Category whose objects are sets and whose morphisms are binary relations

Category of Relations Rel.
Rel's opposite Rel^{op}.

In mathematics, the category Rel has the class of sets as objects and binary relations as morphisms.

A morphism (or arrow) R : A → B in this category is a relation between the sets A and B, so R ⊆ A × B.

The composition of two relations R: A → B and S: B → C is given by

$$(a, c) \in S \circ R \iff \text{for some } b \in B, (a, b) \in R \text{ and } (b, c) \in S.$$

Rel has also been called the "category of correspondences of sets".

==Properties==
The category Rel has the category of sets Set as a (wide) subcategory, where the arrow f : X → Y in Set corresponds to the relation F ⊆ X × Y defined by (x, y) ∈ F ⇔ f(x) = y.

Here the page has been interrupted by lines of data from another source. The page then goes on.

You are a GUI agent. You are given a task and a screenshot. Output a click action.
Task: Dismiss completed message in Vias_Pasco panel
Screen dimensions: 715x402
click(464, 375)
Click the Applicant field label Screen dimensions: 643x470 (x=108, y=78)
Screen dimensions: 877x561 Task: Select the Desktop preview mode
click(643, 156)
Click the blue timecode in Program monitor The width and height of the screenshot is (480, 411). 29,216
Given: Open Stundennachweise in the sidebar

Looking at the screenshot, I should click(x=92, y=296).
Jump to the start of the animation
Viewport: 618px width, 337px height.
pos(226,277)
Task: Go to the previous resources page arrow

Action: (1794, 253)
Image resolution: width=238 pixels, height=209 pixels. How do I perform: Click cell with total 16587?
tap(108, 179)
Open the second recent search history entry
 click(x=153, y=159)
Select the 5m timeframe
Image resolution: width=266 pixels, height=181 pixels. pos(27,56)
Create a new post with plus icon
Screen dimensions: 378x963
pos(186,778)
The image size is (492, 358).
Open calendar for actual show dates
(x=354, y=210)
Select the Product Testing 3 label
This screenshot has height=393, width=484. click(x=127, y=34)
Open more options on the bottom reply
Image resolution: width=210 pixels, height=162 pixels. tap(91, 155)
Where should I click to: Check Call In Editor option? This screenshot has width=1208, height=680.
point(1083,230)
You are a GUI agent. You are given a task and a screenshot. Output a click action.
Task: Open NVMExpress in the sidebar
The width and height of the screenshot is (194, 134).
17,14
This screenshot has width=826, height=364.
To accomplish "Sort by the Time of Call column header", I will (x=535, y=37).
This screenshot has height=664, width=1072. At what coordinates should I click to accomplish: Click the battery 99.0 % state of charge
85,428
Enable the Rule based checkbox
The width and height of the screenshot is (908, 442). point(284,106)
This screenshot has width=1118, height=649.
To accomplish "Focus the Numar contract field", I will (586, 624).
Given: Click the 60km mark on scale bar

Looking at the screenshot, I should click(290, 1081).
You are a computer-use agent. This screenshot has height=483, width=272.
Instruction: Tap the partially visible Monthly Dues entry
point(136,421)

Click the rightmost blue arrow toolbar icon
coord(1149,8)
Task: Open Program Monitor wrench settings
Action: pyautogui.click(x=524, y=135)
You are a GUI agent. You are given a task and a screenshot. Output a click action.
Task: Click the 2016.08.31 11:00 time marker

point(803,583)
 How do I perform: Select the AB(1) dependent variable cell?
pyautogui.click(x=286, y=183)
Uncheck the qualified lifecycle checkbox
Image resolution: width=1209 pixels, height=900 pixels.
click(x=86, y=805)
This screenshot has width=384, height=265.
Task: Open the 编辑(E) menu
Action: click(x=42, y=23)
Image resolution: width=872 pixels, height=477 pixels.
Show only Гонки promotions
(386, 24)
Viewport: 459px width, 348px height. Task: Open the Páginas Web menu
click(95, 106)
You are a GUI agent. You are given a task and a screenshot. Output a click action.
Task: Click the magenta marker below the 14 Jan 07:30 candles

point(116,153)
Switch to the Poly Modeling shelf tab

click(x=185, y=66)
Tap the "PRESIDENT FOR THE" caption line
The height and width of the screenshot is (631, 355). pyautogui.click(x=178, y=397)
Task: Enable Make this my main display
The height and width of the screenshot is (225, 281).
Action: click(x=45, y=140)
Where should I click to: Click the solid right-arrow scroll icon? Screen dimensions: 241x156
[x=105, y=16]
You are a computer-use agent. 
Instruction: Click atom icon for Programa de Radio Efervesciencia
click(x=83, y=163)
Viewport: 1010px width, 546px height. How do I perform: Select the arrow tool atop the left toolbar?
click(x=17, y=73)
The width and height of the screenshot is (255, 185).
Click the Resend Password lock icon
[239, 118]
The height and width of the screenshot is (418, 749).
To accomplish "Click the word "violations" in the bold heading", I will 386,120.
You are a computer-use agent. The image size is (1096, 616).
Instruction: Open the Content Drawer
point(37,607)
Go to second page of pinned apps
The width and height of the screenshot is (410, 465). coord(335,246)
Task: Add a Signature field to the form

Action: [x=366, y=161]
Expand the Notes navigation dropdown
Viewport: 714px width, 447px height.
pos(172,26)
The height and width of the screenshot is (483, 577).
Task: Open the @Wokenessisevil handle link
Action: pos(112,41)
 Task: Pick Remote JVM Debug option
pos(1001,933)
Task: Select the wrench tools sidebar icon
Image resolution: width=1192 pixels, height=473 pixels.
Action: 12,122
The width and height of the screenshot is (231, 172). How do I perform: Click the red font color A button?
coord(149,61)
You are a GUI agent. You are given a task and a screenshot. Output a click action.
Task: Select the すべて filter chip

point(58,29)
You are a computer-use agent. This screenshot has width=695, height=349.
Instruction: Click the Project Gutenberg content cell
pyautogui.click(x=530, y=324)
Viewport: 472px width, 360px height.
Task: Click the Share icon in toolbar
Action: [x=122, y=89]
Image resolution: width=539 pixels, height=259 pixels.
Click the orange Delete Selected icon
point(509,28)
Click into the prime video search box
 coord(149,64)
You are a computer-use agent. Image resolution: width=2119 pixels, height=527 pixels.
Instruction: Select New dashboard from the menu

A morphism in Rel is a relation, and the corresponding morphism in the opposite category to Rel has arrows reversed, so it is the converse relation. Thus Rel contains its opposite and is self-dual.

The involution represented by taking the converse relation provides the dagger to make Rel a dagger category.

The category has two functors into itself given by the hom functor: A binary relation R ⊆ A × B and its transpose R^{T} ⊆ B × A may be composed either as R R^{T} or as R^{T} R. The first composition results in a homogeneous relation on A and the second is on B. Since the images of these hom functors are in Rel itself, in this case hom is an internal hom functor. With its internal hom functor, Rel is a closed category, and furthermore a dagger compact category.

The category Rel can be obtained from the category Set as the Kleisli category for the monad whose functor corresponds to power set, interpreted as a covariant functor.

Perhaps a bit surprising at first sight is the fact that product in Rel is given by the disjoint union (rather than the cartesian product as it is in Set), and so is the coproduct.

Rel is monoidal closed, if one defines both the monoidal product A ⊗ B and the internal hom A ⇒ B by the cartesian product of sets. It is also a monoidal category if one defines the monoidal product by the disjoint union of sets.

The category Rel was the prototype for the algebraic structure called an allegory by Peter J. Freyd and Andre Scedrov in 1990. Starting with a regular category and a functor F: A → B, they note properties of the induced functor Rel(A,B) → Rel(FA, FB). For instance, it preserves composition, conversion, and intersection. Such properties are then used to provide axioms for an allegory.

==Relations as objects==
David Rydeheard and Rod Burstall consider Rel to have objects that are homogeneous relations. For example, A is a set and R ⊆ A × A is a binary relation on A. The morphisms of this category are functions between sets that preserve a relation: Say S ⊆ B × B is a second relation and f: A → B is a function such that $xRy \implies f(x)Sf(y),$ then f is a morphism.

The same idea is advanced by Adamek, Herrlich and Strecker, where they designate the objects (A, R) and (B, S), set and relation.